▶ **What is expected**:
Output exactly the lines spanning from the line containing "Task: Click the back arrow button" to the last line of the entries, inclusive.

▶ **Material shown**:
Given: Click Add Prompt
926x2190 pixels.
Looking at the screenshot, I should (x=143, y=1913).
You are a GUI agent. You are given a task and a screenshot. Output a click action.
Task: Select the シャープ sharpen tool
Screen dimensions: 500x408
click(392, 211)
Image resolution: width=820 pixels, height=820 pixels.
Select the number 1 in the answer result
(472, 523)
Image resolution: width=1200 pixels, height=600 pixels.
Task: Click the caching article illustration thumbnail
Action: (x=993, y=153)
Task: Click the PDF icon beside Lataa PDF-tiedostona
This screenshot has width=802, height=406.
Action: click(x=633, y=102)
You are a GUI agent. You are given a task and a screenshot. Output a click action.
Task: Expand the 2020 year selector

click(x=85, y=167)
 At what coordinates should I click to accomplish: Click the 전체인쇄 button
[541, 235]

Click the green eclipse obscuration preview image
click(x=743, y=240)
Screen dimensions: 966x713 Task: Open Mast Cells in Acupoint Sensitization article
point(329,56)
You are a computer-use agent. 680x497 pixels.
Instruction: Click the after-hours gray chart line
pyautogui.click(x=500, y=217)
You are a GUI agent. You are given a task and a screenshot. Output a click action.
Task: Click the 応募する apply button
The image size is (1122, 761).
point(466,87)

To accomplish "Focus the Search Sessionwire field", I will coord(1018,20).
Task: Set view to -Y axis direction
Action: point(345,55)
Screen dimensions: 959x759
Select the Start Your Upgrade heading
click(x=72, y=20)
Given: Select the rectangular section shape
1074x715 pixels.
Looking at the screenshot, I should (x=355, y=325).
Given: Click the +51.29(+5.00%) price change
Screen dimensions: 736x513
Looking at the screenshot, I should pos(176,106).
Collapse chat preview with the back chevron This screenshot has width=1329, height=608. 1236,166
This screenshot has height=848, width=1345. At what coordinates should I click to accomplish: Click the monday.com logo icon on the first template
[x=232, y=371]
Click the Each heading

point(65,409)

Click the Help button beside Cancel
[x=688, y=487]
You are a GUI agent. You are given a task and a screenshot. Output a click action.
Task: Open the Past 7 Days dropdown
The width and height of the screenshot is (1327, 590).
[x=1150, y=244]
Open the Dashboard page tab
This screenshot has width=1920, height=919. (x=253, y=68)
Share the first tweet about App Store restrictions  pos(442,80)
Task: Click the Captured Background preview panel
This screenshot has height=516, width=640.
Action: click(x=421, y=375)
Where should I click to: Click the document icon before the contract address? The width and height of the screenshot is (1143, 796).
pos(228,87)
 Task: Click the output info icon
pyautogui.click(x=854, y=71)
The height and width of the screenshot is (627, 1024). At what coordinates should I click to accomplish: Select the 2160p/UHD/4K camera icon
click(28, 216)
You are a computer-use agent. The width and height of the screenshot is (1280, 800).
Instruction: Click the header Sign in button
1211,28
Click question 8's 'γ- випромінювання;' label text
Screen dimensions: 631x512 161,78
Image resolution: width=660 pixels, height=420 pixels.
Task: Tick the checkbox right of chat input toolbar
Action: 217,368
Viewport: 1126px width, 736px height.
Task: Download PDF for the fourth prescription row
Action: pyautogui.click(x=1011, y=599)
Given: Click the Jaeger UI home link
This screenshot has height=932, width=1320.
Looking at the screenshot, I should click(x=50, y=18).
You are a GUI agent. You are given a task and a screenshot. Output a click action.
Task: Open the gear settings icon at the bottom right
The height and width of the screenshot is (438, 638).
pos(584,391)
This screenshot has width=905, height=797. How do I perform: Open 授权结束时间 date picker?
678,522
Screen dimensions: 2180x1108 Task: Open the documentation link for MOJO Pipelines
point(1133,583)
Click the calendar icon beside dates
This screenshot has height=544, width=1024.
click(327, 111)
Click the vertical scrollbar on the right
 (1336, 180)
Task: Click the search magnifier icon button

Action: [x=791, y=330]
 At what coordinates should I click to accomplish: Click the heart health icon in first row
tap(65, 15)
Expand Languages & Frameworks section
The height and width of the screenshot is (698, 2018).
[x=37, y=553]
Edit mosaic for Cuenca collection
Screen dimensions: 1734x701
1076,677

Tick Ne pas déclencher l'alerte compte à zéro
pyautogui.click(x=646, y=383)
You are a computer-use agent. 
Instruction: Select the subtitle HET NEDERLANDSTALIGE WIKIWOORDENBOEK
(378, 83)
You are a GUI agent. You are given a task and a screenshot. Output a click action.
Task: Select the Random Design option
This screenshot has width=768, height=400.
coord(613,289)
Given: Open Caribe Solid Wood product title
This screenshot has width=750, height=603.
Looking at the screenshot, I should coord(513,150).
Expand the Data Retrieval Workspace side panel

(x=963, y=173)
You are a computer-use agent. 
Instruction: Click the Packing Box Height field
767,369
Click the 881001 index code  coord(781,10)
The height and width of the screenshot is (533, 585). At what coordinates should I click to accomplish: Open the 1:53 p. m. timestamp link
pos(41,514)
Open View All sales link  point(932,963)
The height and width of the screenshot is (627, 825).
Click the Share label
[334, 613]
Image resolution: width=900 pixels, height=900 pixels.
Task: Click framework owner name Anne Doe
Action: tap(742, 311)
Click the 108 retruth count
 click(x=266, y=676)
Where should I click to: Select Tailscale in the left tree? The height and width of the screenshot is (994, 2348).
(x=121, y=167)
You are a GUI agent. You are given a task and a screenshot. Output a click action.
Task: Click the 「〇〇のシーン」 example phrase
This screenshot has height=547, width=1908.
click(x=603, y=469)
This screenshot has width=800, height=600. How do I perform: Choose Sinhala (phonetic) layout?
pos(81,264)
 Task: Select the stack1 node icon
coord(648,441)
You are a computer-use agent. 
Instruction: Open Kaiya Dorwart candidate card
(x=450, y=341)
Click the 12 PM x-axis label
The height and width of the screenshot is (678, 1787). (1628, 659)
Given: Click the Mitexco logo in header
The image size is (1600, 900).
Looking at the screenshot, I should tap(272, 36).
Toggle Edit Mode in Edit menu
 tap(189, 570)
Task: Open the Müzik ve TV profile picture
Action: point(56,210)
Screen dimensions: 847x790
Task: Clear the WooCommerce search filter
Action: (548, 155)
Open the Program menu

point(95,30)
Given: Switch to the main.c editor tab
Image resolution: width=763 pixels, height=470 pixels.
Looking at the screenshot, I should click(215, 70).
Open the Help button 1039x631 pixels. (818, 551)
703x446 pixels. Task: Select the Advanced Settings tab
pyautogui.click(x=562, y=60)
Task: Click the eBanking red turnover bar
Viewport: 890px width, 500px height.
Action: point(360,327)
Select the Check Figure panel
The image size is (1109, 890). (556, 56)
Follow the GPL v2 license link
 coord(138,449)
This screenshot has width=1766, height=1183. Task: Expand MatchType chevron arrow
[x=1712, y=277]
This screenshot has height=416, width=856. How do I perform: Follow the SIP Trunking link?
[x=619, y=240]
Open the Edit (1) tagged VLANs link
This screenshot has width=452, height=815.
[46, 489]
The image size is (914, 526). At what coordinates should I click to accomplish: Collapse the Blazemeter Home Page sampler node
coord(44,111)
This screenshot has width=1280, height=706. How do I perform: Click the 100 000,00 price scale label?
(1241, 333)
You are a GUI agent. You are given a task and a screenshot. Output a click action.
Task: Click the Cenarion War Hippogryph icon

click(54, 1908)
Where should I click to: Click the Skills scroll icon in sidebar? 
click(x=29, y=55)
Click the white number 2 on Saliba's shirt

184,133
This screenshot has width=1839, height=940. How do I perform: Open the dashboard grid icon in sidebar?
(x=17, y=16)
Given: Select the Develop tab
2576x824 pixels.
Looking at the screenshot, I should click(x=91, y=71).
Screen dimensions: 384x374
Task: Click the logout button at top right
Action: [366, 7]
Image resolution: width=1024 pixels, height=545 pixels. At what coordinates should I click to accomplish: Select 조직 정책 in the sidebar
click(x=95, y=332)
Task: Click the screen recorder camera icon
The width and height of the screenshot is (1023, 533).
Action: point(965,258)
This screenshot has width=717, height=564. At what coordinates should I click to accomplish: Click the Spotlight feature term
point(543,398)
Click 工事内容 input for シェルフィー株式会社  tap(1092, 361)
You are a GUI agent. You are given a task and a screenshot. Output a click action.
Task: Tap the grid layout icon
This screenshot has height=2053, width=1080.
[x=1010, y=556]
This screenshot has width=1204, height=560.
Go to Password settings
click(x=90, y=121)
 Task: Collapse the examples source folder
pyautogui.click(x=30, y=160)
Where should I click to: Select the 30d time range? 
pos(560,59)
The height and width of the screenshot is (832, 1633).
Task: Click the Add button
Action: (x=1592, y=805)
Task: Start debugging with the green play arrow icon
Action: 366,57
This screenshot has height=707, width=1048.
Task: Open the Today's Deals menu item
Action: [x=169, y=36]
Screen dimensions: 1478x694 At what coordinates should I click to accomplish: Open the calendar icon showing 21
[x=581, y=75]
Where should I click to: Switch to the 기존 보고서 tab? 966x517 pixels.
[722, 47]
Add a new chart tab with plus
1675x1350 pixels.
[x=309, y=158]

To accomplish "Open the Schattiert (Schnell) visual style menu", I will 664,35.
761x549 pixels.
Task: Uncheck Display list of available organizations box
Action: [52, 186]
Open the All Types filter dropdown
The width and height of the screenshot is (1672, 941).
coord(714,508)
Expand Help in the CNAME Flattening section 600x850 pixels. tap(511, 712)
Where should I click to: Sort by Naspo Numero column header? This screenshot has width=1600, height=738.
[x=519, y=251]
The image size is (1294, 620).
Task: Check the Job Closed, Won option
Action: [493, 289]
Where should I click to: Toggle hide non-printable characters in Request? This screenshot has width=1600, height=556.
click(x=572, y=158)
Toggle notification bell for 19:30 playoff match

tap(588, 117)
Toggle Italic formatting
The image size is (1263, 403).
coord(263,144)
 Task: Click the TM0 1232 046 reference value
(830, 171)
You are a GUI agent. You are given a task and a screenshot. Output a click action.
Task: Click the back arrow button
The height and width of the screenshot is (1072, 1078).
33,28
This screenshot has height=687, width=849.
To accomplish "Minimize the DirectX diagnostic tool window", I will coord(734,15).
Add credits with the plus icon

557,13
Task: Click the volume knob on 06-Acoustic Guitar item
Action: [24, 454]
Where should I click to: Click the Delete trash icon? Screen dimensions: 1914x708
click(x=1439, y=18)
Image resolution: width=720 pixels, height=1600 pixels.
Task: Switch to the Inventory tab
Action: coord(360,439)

▶ **Solution to the problem**:
Task: Click the back arrow button
The height and width of the screenshot is (1072, 1078).
33,28
This screenshot has height=687, width=849.
To accomplish "Minimize the DirectX diagnostic tool window", I will coord(734,15).
Add credits with the plus icon

557,13
Task: Click the volume knob on 06-Acoustic Guitar item
Action: [24, 454]
Where should I click to: Click the Delete trash icon? Screen dimensions: 1914x708
click(x=1439, y=18)
Image resolution: width=720 pixels, height=1600 pixels.
Task: Switch to the Inventory tab
Action: coord(360,439)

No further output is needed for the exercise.